Friday, August 8, 2008

Dr. Catlove; or, how i learned to love the bomba and stop worrying


first of all, i'm proud as hell of that title. if you dont get it you are missing out on one of the best movies ever made.

so yesterday, Bomba went missing. for those who havent met him, he is the black one. in the picture on my profile, i mean.

we let him and Doolin outside at about 5am because they wouldnt stop jumping on our heads as we slept. usually, they both come home after a few hours to grab a snack. but by 11:30 i was on my way to work and still no sign of Bomba. this was very worrysome, especialy since it was raining hard all day.

once it got dark and he still wasnt home, i really started to worry. I called animal controll and reported him missing. I posted on craigslist, and i used my office printer to make missing posters. It was at about this time that i realized that i am rediculously in love with my cats.

now, i know men arent supposed to like cats. we are supposed to think of them as efeminite, for some reason. but my cats arent. they are little badasses who tear the heads off of everything in their path. i mean that quite litteraly.

so i was freaking out, to put it mildly. i left work early and biked around my neighborhood for almost an hour looking for him. then i went home and decided i had to try to get some sleep somehow. luskily, Cobb and Weathers had come over to keep Katelyn company.
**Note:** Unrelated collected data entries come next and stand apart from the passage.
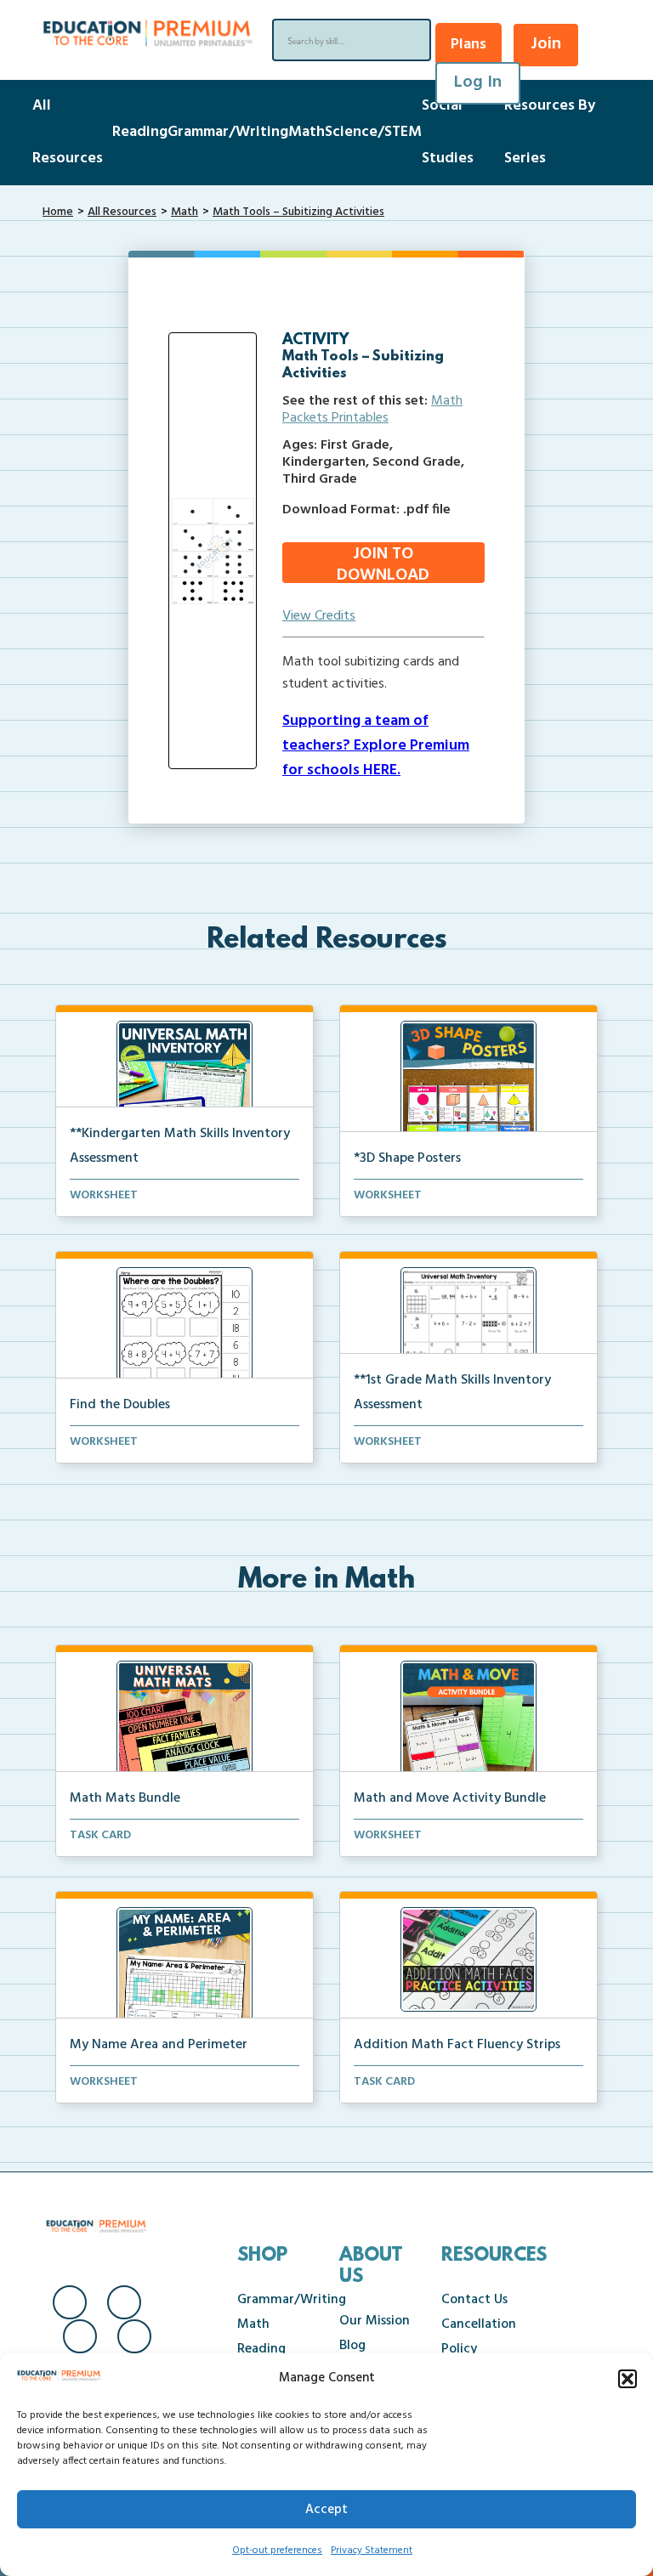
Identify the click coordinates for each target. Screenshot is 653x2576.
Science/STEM (373, 132)
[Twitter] (80, 2336)
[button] (627, 2378)
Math (306, 132)
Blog (352, 2346)
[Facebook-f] (69, 2302)
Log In (478, 82)
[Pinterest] (134, 2336)
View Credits (318, 616)
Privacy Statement (371, 2550)
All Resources (122, 212)
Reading (140, 132)
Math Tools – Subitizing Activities (298, 212)
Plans (468, 44)
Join (546, 44)
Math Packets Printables (372, 409)
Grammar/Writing (228, 132)
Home (58, 212)
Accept (326, 2510)
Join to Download (383, 562)
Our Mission (374, 2321)
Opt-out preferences (277, 2550)
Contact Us (474, 2300)
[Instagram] (124, 2302)
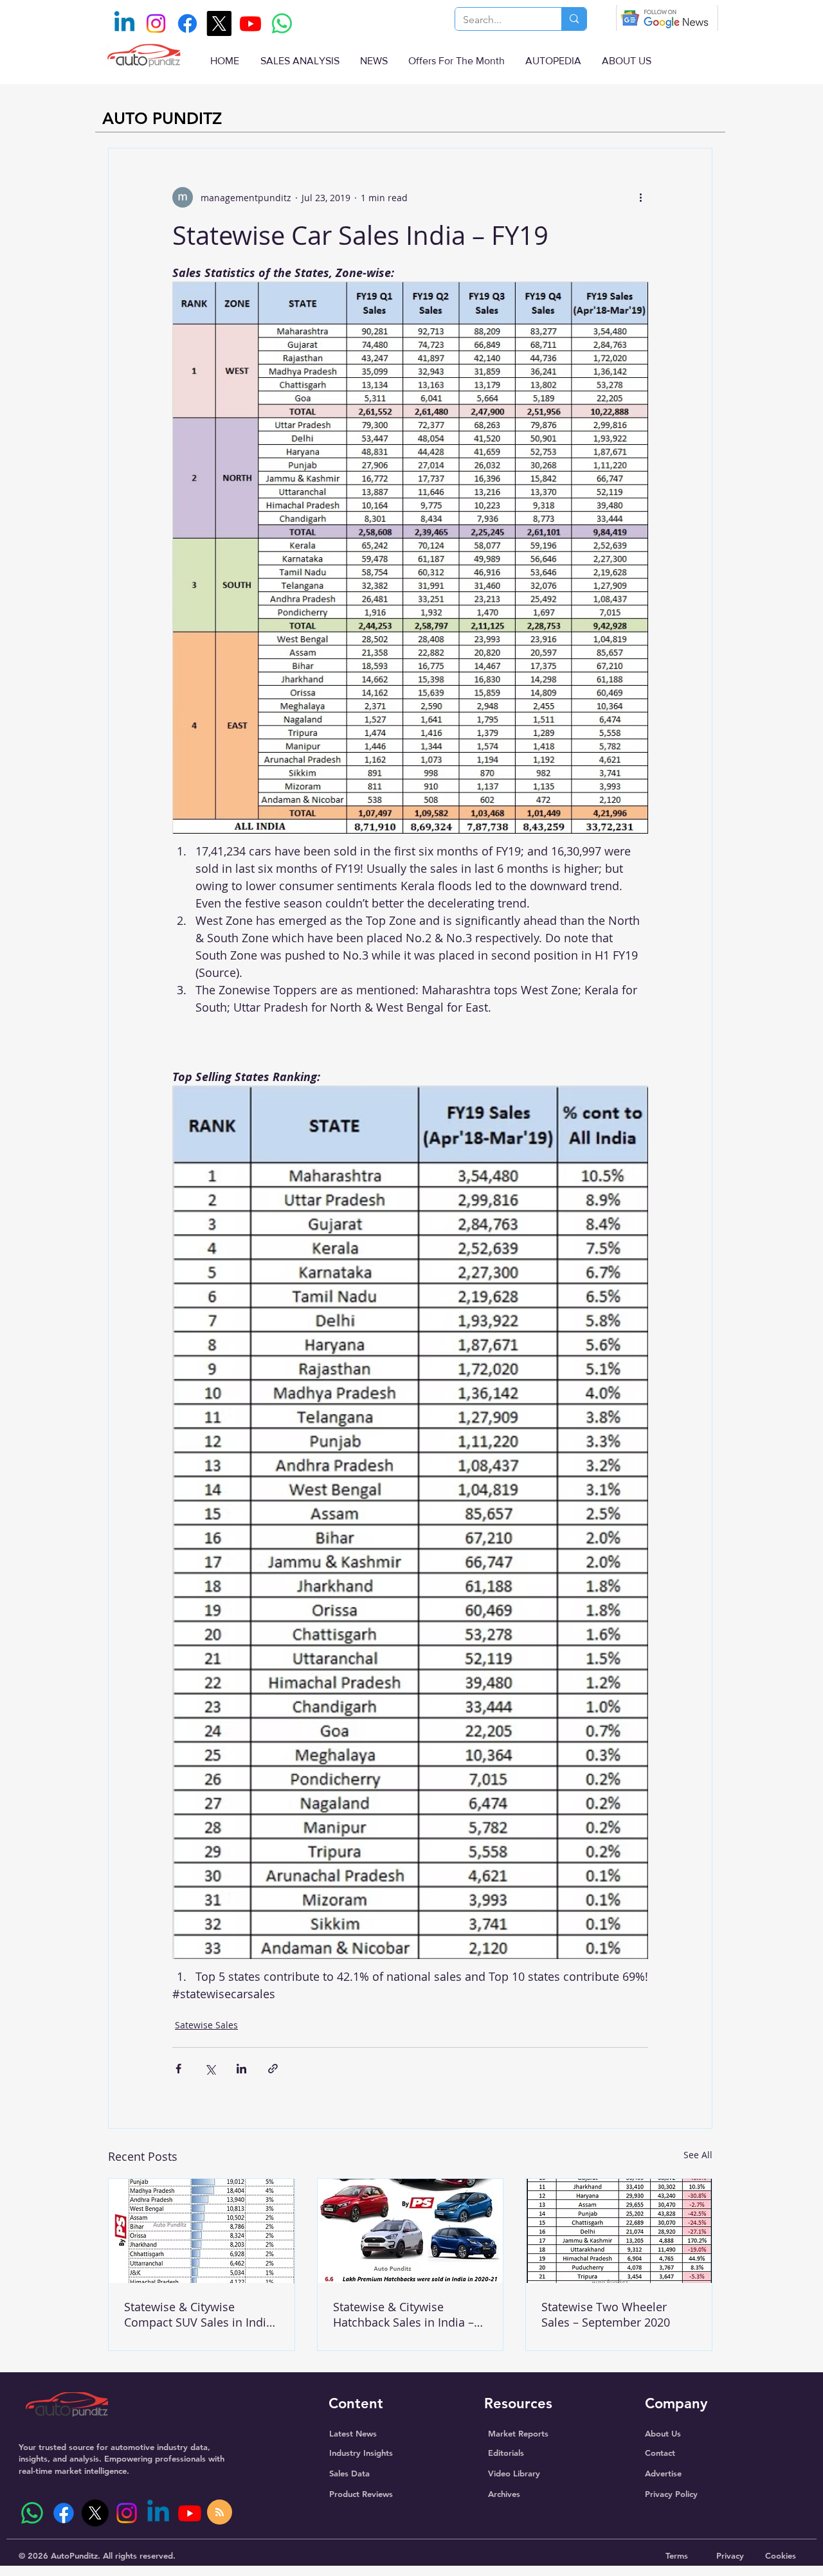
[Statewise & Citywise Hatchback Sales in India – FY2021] (410, 2231)
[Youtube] (250, 23)
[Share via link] (273, 2068)
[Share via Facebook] (178, 2068)
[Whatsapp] (281, 23)
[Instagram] (155, 23)
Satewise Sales (206, 2025)
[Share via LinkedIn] (241, 2068)
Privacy (730, 2555)
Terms (676, 2555)
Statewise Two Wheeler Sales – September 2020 (605, 2314)
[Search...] (573, 19)
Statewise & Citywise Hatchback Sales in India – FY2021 (403, 2314)
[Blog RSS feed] (219, 2513)
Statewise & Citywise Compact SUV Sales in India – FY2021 (198, 2314)
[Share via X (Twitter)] (210, 2068)
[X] (218, 23)
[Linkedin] (124, 23)
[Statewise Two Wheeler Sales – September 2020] (619, 2231)
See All (697, 2155)
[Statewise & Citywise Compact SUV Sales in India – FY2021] (201, 2231)
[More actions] (640, 197)
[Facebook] (187, 23)
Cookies (780, 2555)
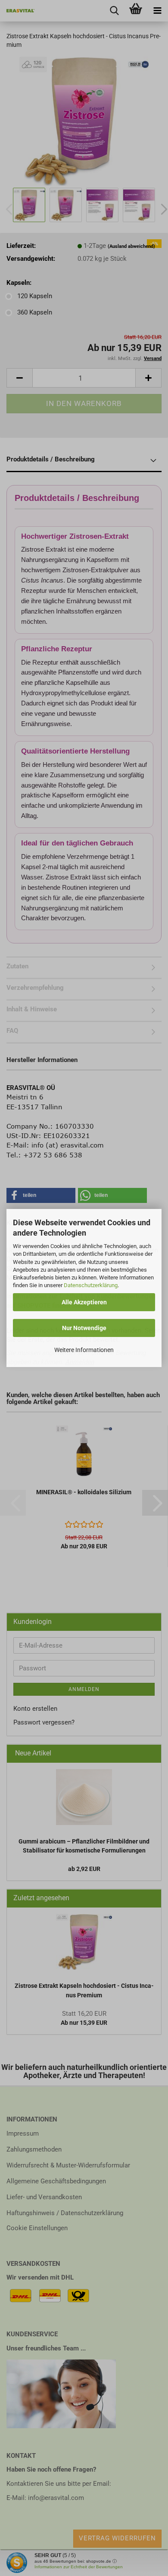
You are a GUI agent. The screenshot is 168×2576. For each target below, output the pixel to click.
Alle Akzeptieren (84, 1302)
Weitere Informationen (84, 1349)
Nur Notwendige (84, 1328)
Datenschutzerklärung (91, 1285)
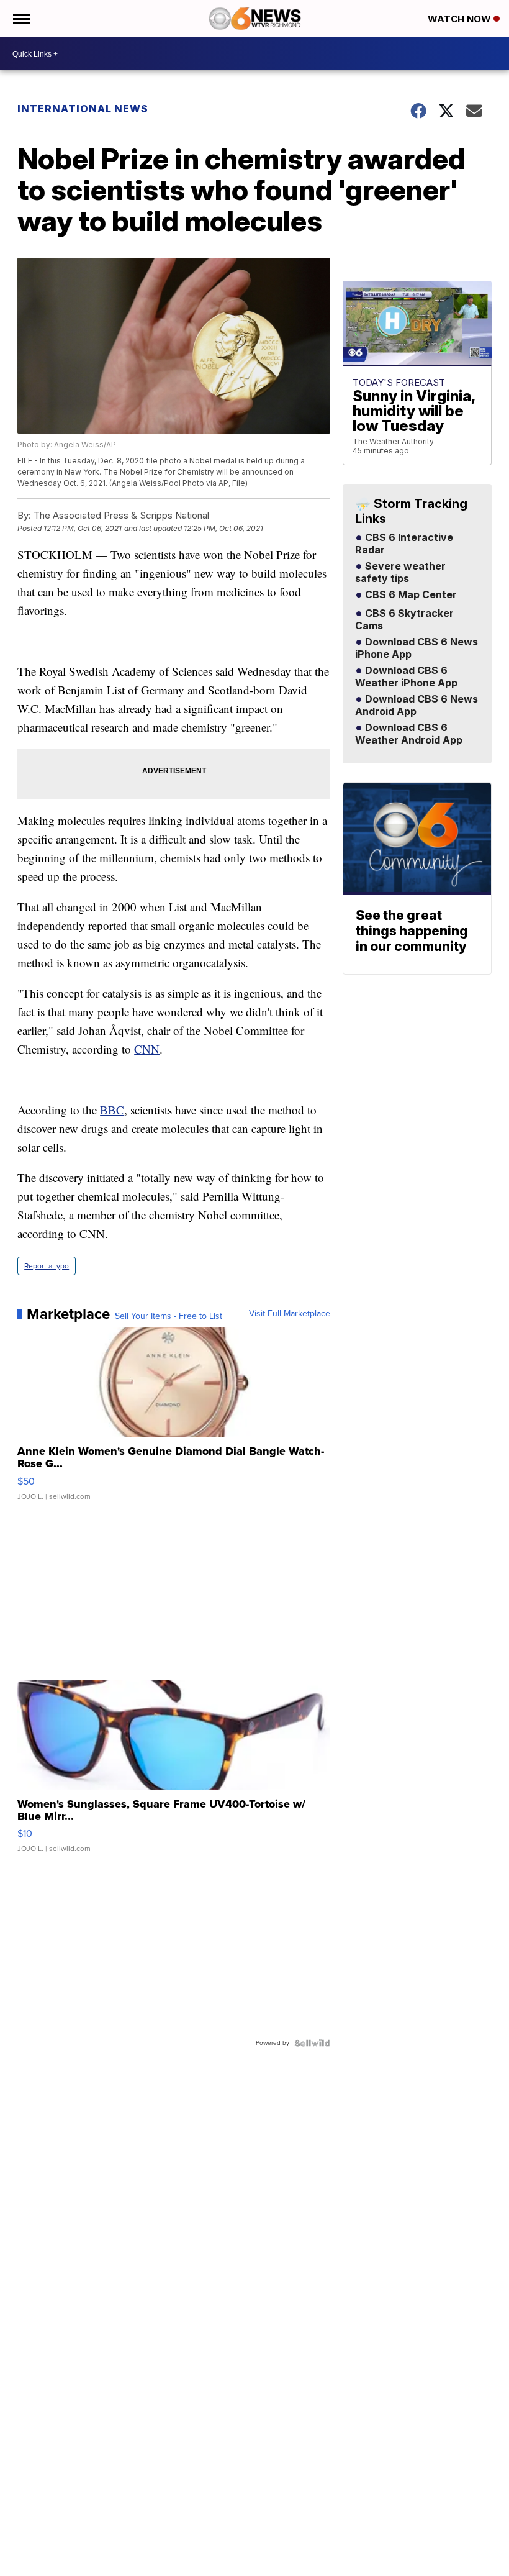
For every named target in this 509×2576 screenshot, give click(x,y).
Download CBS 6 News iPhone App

Katelyn was worse than me; a complete wreck. After Mike and Jess left, we had a few beers and tried to stay positive. We were just getting ready to go to bed when we heard a distinctive "mew...mewww" at the front door. and just like that, our boy was back. soaked to the bone, but no worse for the 20 hours of wear.

i realised two things last night. One, Bomba can take care of his shit and i shouldnt worry about him. Two, I really do love those cats. Between them and Katelyn, i have an axis of stability that keeps me ballanced, happy, and sane.

To Bomba and Doolin: may their whiskers never fall out.